Yan Xifeng, Mehan Michael R, Huang Yu, Waterman Michael S, Yu Philip S, Zhou Xianghong Jasmine
IBM T. J. Watson Research Center, Hawthorne, NY, USA.
Bioinformatics. 2007 Jul 1;23(13):i577-86. doi: 10.1093/bioinformatics/btm227.
A major challenge in studying gene regulation is to systematically reconstruct transcription regulatory modules, which are defined as sets of genes that are regulated by a common set of transcription factors. A commonly used approach for transcription module reconstruction is to derive coexpression clusters from a microarray dataset. However, such results often contain false positives because genes from many transcription modules may be simultaneously perturbed upon a given type of conditions. In this study, we propose and validate that genes, which form a coexpression cluster in multiple microarray datasets across diverse conditions, are more likely to form a transcription module. However, identifying genes coexpressed in a subset of many microarray datasets is not a trivial computational problem.

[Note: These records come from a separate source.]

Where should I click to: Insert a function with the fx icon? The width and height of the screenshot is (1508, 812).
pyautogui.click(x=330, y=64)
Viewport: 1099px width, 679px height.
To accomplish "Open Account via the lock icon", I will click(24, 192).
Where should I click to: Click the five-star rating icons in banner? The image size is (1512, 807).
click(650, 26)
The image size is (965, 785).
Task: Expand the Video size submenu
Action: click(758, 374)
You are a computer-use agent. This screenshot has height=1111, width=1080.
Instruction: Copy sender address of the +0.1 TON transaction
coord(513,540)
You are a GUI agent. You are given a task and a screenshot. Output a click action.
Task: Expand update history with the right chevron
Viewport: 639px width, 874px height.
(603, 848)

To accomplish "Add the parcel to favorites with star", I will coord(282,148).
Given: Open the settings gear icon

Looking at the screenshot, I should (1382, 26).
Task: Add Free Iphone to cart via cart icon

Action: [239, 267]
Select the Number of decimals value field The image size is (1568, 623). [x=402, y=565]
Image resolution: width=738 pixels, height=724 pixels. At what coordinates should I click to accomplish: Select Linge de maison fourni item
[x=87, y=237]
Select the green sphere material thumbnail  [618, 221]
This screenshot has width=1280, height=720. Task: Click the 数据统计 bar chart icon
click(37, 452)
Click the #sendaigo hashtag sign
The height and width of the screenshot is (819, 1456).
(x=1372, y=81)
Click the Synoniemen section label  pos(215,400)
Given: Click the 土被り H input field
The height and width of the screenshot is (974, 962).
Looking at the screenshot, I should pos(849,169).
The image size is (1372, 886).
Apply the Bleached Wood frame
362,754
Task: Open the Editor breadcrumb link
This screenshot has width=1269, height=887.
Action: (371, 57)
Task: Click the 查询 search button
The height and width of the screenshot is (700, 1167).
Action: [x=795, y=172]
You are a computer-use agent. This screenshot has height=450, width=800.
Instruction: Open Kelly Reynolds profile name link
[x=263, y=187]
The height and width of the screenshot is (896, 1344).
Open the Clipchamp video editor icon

We propose a graph-based data-mining approach to efficiently and systematically identify frequent coexpression clusters. Given m microarray datasets, we model each microarray dataset as a coexpression graph, and search for vertex sets which are frequently densely connected across [theta m] datasets (0 < or = theta < or = 1). For this novel graph-mining problem, we designed two techniques to narrow down the search space: (1) partition the input graphs into (overlapping) groups sharing common properties; (2) summarize the vertex neighbor information from the partitioned datasets onto the 'Neighbor Association Summary Graph's for effective mining. We applied our method to 105 human microarray datasets, and identified a large number of potential transcription modules, activated under different subsets of conditions. Validation by ChIP-chip data demonstrated that the likelihood of a coexpression cluster being a transcription module increases significantly with its recurrence. Our method opens a new way to exploit the vast amount of existing microarray data accumulation for gene regulation study. Furthermore, the algorithm is applicable to other biological networks for approximate network module mining.
研究基因调控的一个主要挑战是系统地重建转录调控模块,转录调控模块被定义为由一组共同的转录因子调控的基因集合。转录模块重建的一种常用方法是从微阵列数据集中推导共表达聚类。然而,这样的结果往往包含假阳性,因为许多转录模块的基因在给定类型的条件下可能同时受到干扰。在本研究中,我们提出并验证,在不同条件下的多个微阵列数据集中形成共表达聚类的基因更有可能形成一个转录模块。然而,识别在许多微阵列数据集的子集中共表达的基因并非一个简单的计算问题。
我们提出一种基于图的数据挖掘方法,以高效且系统地识别频繁共表达聚类。给定m个微阵列数据集,我们将每个微阵列数据集建模为一个共表达图,并搜索在[θm]个数据集(0≤θ≤1)中频繁紧密连接的顶点集。针对这个新颖的图挖掘问题,我们设计了两种技术来缩小搜索空间:(1)将输入图划分为具有共同属性的(重叠)组;(2)将来自划分后数据集的顶点邻居信息汇总到“邻居关联汇总图”上以进行有效挖掘。我们将我们的方法应用于105个人类微阵列数据集,并识别出大量在不同条件子集下被激活的潜在转录模块。通过芯片-芯片数据验证表明,共表达聚类作为转录模块的可能性随着其重现性而显著增加。我们的方法为利用大量现有的微阵列数据积累进行基因调控研究开辟了一条新途径。此外,该算法适用于其他生物网络以进行近似网络模块挖掘。